Hilda est l’image de la droiture morale, de la pureté et du véritable bien dans la pièce. Elle est la deuxième femme aimée par Goetz dans l’œuvre, et c’est elle qu’Heinrich vient trouver lorsqu’il veut obtenir un compte-rendu du pari lancé au chef militaire.

Hilda est frappante par son honnêteté et la puissance de ses convictions. Malgré son intimité partagée avec Goetz, elle lui reproche de l’avoir entraînée de l’autre côté du champ de bataille : « Tu m’as fait passer de l’autre côté de la barrière : j’étais avec ceux qui souffrent ; maintenant je suis avec ceux qui décident des souffrances ». Cependant, ce revirement de situation n’altère en rien sa morale puisqu’elle parviendra à sauver Goetz de la folie qui le tourmente à la fin de la pièce. Elle se fait un devoir de toujours rester du côté de ceux qui subissent les volontés et les oppressions des plus fortunés et des plus puissants.

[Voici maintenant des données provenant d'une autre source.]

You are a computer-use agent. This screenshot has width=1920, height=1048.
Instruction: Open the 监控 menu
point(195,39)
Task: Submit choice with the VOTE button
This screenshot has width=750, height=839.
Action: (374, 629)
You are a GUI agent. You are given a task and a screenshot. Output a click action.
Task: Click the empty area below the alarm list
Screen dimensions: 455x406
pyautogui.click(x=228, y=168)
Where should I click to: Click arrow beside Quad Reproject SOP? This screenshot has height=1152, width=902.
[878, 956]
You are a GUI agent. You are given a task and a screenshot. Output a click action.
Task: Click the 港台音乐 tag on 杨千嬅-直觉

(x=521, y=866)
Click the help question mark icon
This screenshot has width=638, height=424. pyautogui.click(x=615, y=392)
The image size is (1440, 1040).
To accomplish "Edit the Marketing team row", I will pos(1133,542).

Cependant, sa conception de la religion est bien particulière ; elle affirme que l’on ne peut rencontrer Dieu que si soi-même l’on parvient à aimer quelqu’un sur Terre, mais qu’à l’inverse, les humains qui s’aiment échappent ainsi au regard de Dieu : « L’amour est cette nuit-là. Les gens qui s’aiment, Dieu ne les voit plus ». Ainsi, elle tisse un lien indéfectible entre vie terrestre et croyance, abolissant le clivage ecclésiastique qui tend à défendre que l’amour de Dieu est exclusif et ne concerne que ceux qui n’aiment aucun plaisir terrestre. Elle s’oppose donc en cela au personnage d’Heinrich, curé qui pense trouver la salvation dans l’abandon de toute vie terrestre.